(ブルームバーグ): 中国の不動産開発大手で、経営難に陥っている中国恒大集団はオフショア債の債権者と再編計画に関して「積極的に話し合う」方針を3日遅くに発表し、債務再編がいよいよ迫っている可能性がある。景気の腰折れを招かずに過剰債務を抑える取り組みを進める習近平指導部にとって、新たな試練となる。

  中国恒大は3日の発表によって、本土内外で抱える3000億ドル(約33兆9000億円)相当の負債が持続不可能になったことをこれまでで最も明確に認めた形だ。

  これを受けて、中国当局は救済に向けた調整を進めるのではなく、住宅所有者や金融システム、経済全般への余波を抑え込もうとしていることを示唆する声明を相次いで発表。中には中国恒大の発表からわずか数分後に出された声明もあった。

  同社が本社を置く広東省の政府は創業者の許家印会長を呼び出し、今回の発表に関して懸念を表明。「正常な」業務の確保に向けて担当チームを派遣すると明らかにした。中国人民銀行(中央銀行)は、同社の問題に関して「経営のまずさ」「無謀な拡大」が招いたと批判した。

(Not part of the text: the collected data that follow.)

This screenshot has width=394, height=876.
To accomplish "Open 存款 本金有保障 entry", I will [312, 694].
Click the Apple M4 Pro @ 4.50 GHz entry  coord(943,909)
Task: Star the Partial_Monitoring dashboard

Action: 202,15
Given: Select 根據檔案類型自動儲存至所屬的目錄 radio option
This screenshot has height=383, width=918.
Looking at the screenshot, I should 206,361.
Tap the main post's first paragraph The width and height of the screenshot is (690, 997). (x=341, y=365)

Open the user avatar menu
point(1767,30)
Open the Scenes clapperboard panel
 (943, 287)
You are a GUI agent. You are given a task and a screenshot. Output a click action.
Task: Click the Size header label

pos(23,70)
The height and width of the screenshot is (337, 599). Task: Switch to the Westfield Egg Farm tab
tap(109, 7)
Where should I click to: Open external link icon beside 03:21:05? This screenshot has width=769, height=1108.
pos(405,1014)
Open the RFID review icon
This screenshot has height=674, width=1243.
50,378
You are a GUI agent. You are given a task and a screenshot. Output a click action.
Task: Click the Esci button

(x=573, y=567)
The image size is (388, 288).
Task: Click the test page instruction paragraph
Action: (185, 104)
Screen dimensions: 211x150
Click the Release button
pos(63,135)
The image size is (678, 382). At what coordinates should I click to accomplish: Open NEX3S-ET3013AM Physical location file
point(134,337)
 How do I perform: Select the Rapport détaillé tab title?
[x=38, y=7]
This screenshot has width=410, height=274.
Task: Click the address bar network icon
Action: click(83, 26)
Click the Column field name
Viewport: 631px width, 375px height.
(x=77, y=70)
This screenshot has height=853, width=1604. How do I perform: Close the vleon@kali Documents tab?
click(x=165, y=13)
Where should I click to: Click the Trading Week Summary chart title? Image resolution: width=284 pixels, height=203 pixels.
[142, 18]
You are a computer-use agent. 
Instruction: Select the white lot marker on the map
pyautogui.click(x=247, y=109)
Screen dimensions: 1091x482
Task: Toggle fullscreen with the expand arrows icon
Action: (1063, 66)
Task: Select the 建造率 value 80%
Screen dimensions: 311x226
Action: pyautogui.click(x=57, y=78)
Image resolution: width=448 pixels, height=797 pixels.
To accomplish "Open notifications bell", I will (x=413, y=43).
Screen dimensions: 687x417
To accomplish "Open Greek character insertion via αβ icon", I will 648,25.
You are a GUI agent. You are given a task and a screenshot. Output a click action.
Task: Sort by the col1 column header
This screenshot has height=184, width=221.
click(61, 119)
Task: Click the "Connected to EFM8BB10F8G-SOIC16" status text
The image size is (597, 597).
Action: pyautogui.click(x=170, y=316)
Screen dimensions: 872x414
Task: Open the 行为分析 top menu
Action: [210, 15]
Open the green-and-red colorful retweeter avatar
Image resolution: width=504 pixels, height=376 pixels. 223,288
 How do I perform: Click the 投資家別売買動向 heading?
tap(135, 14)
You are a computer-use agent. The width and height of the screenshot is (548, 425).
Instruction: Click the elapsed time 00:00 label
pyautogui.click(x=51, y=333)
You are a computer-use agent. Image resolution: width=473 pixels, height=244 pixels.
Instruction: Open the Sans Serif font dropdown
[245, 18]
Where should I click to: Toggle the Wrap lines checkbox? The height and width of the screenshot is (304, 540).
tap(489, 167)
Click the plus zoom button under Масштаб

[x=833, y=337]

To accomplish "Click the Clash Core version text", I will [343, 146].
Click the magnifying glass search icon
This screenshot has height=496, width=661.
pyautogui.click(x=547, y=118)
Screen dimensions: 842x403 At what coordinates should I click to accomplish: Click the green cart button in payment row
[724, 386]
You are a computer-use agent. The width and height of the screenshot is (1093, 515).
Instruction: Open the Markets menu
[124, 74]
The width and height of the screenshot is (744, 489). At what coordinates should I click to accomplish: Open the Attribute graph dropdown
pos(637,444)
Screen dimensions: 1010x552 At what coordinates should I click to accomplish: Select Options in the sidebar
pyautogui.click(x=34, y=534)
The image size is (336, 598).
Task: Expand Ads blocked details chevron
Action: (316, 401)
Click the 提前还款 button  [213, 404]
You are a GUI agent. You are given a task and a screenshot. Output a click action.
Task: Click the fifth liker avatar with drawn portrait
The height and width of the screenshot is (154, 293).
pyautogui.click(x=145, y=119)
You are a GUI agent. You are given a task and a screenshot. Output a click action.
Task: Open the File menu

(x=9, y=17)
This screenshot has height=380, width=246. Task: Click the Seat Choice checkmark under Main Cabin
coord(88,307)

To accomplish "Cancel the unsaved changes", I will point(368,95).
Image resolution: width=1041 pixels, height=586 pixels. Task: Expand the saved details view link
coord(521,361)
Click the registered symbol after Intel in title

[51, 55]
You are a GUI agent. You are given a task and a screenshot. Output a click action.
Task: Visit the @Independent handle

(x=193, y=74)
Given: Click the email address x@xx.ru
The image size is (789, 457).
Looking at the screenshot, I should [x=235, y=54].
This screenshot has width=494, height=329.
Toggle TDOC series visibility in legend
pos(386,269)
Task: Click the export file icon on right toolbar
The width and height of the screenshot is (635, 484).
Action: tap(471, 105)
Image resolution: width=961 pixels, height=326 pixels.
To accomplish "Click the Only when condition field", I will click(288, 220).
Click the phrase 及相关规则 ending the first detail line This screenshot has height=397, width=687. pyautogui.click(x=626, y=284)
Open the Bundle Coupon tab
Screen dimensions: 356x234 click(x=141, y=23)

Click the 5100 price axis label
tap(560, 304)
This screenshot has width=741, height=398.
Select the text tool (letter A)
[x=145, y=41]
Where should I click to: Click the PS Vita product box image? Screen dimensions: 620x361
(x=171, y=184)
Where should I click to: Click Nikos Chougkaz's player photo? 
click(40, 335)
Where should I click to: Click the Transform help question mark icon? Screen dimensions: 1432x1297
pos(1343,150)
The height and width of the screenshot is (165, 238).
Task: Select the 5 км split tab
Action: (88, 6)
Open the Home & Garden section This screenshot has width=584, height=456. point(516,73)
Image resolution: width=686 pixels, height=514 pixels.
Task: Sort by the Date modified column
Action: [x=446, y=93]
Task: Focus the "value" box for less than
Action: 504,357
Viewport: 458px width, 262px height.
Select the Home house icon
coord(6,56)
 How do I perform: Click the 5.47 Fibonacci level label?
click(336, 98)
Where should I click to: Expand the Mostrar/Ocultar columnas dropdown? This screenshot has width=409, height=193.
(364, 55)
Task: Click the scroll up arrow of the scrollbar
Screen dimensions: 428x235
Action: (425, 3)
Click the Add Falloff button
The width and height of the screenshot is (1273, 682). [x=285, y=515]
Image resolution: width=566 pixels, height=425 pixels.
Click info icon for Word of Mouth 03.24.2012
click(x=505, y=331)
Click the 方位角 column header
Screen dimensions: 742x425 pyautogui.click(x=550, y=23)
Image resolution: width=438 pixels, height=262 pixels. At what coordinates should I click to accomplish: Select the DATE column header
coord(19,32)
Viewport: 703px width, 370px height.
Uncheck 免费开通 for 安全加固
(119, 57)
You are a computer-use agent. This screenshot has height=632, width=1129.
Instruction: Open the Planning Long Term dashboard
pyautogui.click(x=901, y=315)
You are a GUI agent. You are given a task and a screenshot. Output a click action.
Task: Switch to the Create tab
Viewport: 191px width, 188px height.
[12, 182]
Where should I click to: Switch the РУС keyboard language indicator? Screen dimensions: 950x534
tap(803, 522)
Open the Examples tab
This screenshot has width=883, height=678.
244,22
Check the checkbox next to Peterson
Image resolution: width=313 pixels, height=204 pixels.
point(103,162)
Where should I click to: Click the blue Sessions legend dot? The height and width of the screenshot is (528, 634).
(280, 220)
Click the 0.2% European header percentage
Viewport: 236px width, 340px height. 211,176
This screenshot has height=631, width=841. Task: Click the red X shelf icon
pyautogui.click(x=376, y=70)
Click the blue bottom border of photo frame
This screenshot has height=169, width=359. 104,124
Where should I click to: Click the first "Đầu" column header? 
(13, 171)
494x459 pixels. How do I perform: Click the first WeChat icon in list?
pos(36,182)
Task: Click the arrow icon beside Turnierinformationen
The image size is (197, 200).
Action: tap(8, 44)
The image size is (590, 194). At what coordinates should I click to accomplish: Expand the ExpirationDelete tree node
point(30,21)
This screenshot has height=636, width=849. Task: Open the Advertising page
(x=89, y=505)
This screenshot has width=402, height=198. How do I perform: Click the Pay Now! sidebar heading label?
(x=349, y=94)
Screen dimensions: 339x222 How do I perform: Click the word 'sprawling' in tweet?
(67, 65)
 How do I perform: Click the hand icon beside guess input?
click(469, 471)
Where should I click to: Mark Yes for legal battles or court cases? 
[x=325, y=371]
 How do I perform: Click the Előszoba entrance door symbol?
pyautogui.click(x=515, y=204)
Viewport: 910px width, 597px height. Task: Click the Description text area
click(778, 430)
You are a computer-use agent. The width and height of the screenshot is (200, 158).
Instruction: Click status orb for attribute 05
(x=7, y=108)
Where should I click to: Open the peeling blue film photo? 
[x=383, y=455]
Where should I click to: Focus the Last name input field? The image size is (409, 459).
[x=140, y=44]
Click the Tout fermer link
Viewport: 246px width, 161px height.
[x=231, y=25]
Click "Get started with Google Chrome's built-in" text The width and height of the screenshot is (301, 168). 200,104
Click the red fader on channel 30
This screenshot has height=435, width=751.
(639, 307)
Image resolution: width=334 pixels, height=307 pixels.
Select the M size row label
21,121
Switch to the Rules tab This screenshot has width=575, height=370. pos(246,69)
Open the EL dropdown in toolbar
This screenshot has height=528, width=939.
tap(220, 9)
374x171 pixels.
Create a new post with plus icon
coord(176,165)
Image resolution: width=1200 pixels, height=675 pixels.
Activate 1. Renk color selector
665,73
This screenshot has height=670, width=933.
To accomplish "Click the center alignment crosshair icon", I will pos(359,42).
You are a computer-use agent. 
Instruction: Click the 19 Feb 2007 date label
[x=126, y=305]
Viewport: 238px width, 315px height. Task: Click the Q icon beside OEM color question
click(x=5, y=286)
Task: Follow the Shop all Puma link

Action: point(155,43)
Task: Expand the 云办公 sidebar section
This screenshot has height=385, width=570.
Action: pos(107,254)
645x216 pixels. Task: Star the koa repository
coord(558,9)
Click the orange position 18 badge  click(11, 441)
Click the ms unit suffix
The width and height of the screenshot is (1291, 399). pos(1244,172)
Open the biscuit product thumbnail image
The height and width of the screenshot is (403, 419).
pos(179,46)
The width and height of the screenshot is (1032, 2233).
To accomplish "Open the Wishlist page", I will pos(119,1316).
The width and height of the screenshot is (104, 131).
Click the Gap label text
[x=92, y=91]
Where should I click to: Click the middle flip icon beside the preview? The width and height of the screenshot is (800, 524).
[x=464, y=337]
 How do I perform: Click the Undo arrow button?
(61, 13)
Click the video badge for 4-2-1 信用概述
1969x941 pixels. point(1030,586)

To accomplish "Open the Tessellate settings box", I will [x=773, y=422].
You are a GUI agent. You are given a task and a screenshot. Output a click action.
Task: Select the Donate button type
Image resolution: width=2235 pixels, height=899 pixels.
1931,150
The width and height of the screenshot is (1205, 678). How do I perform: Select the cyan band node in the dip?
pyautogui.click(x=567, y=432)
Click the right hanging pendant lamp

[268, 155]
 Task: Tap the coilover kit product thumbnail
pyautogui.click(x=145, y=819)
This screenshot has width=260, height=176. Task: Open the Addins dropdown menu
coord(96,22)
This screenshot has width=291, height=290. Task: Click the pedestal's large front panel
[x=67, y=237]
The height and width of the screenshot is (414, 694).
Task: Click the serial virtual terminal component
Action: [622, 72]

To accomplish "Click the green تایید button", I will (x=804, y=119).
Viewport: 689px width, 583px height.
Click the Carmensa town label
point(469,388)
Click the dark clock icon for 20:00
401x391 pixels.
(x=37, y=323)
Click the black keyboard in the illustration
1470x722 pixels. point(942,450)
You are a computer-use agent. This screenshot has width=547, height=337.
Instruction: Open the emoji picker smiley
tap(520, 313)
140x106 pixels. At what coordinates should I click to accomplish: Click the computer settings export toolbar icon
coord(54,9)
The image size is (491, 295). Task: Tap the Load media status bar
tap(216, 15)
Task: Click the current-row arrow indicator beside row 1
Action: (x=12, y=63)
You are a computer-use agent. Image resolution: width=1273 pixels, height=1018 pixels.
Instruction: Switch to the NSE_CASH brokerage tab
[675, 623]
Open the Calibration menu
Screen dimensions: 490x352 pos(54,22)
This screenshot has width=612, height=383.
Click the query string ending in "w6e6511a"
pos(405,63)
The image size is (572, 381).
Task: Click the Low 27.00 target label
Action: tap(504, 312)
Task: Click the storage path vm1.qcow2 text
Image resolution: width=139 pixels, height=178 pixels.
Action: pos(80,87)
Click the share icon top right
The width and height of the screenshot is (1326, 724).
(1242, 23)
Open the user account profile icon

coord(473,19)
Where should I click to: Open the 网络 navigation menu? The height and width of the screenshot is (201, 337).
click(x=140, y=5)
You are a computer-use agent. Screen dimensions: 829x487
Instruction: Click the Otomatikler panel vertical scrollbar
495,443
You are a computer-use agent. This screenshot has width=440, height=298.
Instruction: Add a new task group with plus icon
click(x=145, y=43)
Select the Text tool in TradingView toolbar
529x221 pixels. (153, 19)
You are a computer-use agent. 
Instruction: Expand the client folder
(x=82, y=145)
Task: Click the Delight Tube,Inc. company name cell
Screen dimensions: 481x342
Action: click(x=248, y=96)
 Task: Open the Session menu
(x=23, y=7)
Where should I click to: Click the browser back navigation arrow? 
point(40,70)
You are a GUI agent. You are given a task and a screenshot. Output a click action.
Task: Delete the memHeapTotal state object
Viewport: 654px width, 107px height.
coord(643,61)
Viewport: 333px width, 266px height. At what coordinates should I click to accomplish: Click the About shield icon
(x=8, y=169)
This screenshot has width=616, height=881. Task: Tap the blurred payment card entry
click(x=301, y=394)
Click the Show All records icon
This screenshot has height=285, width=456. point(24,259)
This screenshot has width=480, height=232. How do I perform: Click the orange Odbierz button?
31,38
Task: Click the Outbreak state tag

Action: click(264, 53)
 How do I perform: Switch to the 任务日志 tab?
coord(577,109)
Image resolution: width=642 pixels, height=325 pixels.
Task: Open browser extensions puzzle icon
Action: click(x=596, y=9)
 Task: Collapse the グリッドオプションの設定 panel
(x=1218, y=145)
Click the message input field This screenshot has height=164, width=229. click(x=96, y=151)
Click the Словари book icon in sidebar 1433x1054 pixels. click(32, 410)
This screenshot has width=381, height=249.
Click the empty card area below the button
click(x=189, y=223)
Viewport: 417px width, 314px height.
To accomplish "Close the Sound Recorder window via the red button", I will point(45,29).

  中国恒大にとって次の試練は6日に到来する。同社傘下の景程が発行したドル建て社債を巡り、2022年償還債で4190万ドル、23年償還債で4060万ドルの利払いを11月6日までにそれぞれ実行する必要があったが、それを実施できず30日間の猶予期間に入っており、その期限が12月6日に迫っている。